Income used to rank local schools

ESCANABA – While the effects of the Great Recession on education are still evident across the nation, Michigan schools were recently recognized for their efforts to meet the needs of lower income students in a ranking by Bridge Magazine.

According to a Bridge Magazine’s third annual Academic State Champs report, which ranks schools based on test scores and the income levels of families, five of the Delta-Schoolcraft ISD’s eight school districts were included in the ranking of 540 districts in the state. Those districts were Escanaba, Gladstone, Bark River-Harris, Rapid River, and Manistique.

Academic Champs Scores were assigned to each district with 100 signifying that a district is achieving the expected levels for the income levels of students. While only the top 54 districts, the top 10 percent of districts, were named 2013 Academic State Champs, all of the districts evaluated were given ranks for fourth grade, eighth grade, and 11th grade achievement as well as an overall state ranking.

Of the DSISD schools, Escanaba ranked the highest with a state ranking of 221. Based off of the Academic Champs Score given by the magazine, Escanaba students are achieving at slightly better than expected levels for their academic level with a score of 101.4.

“Our staff and school improvement teams are very data-driven,” said Escanaba Area Schools Superintendent Michele Lemire. “No matter whether a student falls into a low-income bracket or not, our focus is to see who is learning, and if students are not learning, we use a strategic process to find out why.”

Other schools in the ISD faired poorer with scores below 100. Rapid River received a score of 97.57 and a state ranking of 363, Bark-River Harris received 96.4 with a ranking of 415, Manistique received 95.89 with a ranking or 423, and Gladstone received 94.75 with a ranking of 447.

“The raw test score seems to matter much less than the free and reduced lunch percentage,” said Gladstone and Rapid River joint Superintendent Jay Kulbertis, adding that the number of students on free and reduced lunches in Rapid River is higher than in Gladstone, but that Gladstone has the highest test scores in the ISD.

Despite questions over the formula used in the ranking, there is little question that socioeconomic status has an effect on the educational success of students.

According to a recent KIDS COUNT data snapshot released by the Annie E. Casey Foundation, 81 percent of Michigan’s lower income fourth graders – those who are eligible for free or reduced lunches – are reading below proficient levels. In contrast, 56 percent of higher income fourth grade students in Michigan are reading below proficient levels.

Research by the foundation also indicates that students who are not reading at grade level by the third grade are less likely to graduate from high school.

In a report released by the foundation in 2013, on the national level 22 percent of children who have lived in poverty for at least a year fail to graduate compared to 6 percent of students with no family poverty experience. When students from poor backgrounds cannot read at a proficient level the rate of failure to graduate jumps to 26 percent.

In an effort to combat this trend in Michigan, two House bills were introduced in November that would prevent students from enrolling in the fourth grade if they were not reading at a proficient level according to the grade three state assessment. If the proposal had been implemented statewide in 2012, 35 percent of Michigan’s third graders in would have been held back – more than 39,000 students statewide.
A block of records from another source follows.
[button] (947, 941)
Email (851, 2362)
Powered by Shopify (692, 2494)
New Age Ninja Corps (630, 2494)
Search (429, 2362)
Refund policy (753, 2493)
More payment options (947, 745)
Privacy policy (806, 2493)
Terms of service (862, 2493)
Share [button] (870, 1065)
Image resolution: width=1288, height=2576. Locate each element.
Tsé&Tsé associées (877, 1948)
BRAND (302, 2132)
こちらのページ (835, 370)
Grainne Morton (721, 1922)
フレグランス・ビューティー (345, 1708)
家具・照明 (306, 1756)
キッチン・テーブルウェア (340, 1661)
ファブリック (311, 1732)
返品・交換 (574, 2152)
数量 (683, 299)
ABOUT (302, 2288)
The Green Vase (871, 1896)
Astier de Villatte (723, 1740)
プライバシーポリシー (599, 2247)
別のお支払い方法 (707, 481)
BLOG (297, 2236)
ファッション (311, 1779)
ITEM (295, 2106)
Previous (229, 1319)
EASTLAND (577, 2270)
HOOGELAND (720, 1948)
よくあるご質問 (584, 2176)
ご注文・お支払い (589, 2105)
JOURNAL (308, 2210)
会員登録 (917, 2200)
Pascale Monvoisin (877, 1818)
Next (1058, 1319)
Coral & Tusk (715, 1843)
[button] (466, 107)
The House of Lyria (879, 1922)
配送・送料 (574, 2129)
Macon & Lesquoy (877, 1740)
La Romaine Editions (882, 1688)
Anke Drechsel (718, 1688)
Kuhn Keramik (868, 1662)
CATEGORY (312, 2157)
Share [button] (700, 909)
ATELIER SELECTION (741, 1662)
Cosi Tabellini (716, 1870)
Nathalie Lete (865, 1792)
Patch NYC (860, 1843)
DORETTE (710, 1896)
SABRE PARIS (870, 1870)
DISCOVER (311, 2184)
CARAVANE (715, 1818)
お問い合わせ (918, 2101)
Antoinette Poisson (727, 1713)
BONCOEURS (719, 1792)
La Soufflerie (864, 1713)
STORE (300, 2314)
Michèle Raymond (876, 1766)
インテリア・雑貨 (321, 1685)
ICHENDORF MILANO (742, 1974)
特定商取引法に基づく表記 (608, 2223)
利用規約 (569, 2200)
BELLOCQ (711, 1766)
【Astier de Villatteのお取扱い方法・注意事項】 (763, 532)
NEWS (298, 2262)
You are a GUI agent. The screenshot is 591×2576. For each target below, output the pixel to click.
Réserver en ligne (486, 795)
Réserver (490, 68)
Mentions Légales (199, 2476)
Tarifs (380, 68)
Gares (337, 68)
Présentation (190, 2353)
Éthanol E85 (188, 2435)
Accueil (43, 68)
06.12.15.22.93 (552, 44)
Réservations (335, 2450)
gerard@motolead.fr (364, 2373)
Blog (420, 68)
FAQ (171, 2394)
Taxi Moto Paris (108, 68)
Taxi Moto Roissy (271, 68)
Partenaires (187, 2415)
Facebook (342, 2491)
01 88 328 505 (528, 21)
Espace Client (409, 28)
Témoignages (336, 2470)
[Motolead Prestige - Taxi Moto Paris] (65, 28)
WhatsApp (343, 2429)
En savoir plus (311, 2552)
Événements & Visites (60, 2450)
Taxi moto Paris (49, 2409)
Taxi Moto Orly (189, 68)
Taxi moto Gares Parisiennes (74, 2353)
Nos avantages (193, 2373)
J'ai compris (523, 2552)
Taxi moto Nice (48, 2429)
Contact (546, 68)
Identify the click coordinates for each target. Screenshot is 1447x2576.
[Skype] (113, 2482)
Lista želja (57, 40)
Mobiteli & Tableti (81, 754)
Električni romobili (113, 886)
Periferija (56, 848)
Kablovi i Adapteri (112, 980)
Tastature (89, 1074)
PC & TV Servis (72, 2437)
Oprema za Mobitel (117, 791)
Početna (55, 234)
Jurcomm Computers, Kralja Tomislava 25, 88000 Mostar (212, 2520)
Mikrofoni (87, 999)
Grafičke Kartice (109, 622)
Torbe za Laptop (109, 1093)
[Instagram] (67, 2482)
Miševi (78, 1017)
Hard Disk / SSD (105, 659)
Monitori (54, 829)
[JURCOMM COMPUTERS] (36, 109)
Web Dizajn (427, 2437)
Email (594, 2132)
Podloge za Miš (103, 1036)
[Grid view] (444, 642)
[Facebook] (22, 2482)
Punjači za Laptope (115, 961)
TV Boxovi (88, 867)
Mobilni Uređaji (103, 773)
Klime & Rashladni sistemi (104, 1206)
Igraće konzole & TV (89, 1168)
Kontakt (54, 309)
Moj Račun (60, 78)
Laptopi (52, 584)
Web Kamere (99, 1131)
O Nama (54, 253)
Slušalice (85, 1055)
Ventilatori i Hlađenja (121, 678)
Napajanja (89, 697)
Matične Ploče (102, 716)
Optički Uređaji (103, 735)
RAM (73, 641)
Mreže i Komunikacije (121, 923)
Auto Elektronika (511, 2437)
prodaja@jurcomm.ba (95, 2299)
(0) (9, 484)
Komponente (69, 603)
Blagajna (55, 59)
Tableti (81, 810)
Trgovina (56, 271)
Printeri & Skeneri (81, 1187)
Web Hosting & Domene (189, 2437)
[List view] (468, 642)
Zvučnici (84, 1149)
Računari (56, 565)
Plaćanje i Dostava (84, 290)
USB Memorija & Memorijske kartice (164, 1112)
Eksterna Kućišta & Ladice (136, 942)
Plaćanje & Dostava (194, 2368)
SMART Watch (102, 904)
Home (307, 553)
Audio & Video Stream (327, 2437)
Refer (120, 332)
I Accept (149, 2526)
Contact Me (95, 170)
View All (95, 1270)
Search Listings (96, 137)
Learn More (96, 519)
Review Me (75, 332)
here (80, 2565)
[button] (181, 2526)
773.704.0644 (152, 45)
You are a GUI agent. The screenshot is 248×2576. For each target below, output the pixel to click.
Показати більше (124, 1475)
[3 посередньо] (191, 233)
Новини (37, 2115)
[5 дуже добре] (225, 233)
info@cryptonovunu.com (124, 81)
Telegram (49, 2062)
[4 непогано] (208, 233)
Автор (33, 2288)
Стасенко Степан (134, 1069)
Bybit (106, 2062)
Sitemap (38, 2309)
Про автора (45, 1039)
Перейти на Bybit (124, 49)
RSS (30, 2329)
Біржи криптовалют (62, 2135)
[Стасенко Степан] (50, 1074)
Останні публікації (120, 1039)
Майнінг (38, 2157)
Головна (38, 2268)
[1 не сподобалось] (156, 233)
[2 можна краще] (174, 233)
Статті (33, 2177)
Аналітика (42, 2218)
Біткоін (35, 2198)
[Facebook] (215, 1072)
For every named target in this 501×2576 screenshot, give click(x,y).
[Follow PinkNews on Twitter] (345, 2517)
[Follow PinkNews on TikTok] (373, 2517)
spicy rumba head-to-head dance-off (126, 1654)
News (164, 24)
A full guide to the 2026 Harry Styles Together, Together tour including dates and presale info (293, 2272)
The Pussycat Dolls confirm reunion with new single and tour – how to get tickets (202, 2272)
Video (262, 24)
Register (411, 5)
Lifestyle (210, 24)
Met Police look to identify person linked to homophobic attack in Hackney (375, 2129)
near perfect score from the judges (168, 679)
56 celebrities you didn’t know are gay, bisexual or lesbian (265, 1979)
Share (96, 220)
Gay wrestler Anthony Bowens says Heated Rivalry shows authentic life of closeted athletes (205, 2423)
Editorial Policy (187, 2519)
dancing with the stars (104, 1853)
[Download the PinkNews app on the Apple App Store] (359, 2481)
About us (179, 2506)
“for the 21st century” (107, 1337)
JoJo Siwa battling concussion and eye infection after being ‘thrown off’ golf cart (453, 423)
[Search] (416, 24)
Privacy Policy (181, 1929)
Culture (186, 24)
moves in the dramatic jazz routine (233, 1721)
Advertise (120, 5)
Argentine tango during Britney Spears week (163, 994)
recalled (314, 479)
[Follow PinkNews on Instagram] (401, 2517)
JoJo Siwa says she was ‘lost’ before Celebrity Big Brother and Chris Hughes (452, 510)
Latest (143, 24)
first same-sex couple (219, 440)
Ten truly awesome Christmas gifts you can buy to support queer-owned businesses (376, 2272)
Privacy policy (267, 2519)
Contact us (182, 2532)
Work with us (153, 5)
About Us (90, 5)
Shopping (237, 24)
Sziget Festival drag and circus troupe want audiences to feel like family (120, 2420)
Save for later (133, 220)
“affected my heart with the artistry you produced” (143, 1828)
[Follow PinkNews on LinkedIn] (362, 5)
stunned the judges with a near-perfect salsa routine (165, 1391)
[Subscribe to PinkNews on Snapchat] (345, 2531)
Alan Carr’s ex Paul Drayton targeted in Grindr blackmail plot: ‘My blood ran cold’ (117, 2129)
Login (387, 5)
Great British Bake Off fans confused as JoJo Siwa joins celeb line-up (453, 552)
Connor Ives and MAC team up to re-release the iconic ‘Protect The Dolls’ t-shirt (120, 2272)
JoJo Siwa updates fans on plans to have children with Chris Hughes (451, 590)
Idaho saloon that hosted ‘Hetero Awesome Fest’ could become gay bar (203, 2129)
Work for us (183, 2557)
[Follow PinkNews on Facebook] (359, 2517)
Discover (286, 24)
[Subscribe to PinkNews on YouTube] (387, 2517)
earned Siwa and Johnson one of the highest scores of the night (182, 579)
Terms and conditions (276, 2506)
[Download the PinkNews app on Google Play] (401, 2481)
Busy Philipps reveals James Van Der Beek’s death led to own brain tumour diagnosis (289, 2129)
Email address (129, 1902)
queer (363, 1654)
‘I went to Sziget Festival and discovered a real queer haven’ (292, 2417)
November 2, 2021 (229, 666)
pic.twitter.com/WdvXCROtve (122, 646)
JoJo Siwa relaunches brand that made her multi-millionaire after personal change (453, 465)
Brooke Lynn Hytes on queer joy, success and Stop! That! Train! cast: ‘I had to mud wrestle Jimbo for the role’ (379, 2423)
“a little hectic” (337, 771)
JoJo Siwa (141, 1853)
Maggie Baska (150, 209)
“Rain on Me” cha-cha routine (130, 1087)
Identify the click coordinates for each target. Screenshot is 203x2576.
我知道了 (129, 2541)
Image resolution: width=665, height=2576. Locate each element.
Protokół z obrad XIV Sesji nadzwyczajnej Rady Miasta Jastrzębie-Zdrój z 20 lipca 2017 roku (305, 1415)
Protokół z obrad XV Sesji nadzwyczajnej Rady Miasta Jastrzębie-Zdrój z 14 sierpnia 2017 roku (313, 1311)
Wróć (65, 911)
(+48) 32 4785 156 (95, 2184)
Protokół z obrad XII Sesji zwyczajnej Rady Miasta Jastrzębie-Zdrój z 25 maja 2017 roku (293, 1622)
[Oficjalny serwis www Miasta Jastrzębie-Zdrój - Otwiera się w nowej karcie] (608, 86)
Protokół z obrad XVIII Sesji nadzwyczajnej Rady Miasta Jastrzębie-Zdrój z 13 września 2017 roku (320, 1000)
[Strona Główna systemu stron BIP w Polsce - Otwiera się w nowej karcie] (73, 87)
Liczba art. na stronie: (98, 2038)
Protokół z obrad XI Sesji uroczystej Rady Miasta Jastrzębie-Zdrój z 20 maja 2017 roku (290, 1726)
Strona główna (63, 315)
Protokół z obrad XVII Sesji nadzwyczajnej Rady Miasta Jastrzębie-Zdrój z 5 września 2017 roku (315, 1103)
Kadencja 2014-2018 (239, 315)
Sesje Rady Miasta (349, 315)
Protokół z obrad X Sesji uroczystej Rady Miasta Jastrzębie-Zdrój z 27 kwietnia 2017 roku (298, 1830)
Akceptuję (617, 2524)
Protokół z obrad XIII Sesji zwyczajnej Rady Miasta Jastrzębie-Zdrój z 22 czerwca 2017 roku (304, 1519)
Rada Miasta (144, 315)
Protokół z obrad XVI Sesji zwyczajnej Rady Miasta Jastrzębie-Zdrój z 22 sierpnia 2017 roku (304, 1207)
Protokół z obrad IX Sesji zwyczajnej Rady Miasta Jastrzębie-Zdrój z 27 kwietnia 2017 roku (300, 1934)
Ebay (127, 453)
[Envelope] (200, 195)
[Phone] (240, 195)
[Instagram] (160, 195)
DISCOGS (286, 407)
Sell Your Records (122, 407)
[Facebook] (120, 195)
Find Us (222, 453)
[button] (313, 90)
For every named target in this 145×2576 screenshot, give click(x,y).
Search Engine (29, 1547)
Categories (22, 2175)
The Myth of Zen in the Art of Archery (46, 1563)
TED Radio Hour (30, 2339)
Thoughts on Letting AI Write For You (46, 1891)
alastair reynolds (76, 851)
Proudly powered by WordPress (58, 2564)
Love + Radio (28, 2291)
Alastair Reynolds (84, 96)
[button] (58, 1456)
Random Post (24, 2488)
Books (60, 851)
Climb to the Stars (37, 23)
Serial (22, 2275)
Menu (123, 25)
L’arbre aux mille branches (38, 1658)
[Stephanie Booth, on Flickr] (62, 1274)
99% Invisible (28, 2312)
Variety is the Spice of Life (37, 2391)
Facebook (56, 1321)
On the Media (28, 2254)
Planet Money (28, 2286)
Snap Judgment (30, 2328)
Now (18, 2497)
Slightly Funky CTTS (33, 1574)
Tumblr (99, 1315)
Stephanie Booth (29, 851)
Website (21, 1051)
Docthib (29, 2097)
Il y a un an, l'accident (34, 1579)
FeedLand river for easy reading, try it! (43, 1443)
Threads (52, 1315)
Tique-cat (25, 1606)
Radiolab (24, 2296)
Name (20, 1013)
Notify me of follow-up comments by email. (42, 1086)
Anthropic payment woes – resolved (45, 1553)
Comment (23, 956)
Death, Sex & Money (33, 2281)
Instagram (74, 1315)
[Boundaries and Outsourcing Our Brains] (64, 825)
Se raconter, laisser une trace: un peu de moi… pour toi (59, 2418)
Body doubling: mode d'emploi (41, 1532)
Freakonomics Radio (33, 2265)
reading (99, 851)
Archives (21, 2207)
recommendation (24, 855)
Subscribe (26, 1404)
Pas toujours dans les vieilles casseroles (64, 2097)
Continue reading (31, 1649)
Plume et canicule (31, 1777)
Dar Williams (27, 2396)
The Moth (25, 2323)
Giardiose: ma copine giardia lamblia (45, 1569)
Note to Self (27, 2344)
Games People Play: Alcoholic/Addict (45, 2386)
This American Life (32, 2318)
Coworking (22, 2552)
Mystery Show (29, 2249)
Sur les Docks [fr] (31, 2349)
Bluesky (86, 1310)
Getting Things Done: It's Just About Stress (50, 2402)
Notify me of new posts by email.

“I am not in favor of holding a third grade student back for not being able to read at benchmark level,” said Lemire. “Students are so much more than a test. This ‘black and white’ approach does not address the reasons for a student’s performance and could be much more detrimental for a child. It does not take into consideration if that same student excels in math, social studies, and science.”

Lemire added that passing legislation to hold back students would cost the state more than $7,000 per year per child held back. She believes that interventions for students would be a better use of funding than retaining students.

“We’ve basically asked that they mandate interventions that would address the reading issues rather than mandating that they hold someone back,” said Kulbertis of the so-called “read or flunk” proposal still under consideration.

Gov. Rick Snyder, has suggested an emphasis on year-round education to help combat the problem of students – including those from lower-income families – retaining information during the summer months.

“Another topic is the whole concept of what happens to young people, particularly lower-income or in distressed or in lower-performing schools, because of summer vacation,” said the governor during the State of the State address given on Jan 16.

While there is little push for year-round education locally, Gladstone and Rapid River schools have established programs where students who are at risk of falling behind can continue to receive instruction after the school year has ended or before it begins. Students are recommended for the programs based on assessments given at the beginning, middle, and end of the year to determine when the so-called “brain drain” is occurring.

“Especially in Gladstone, the extended at the end and jump-start at the beginning has made the most sense for us so we’re looking to expand those in both districts,” said Kulbertis.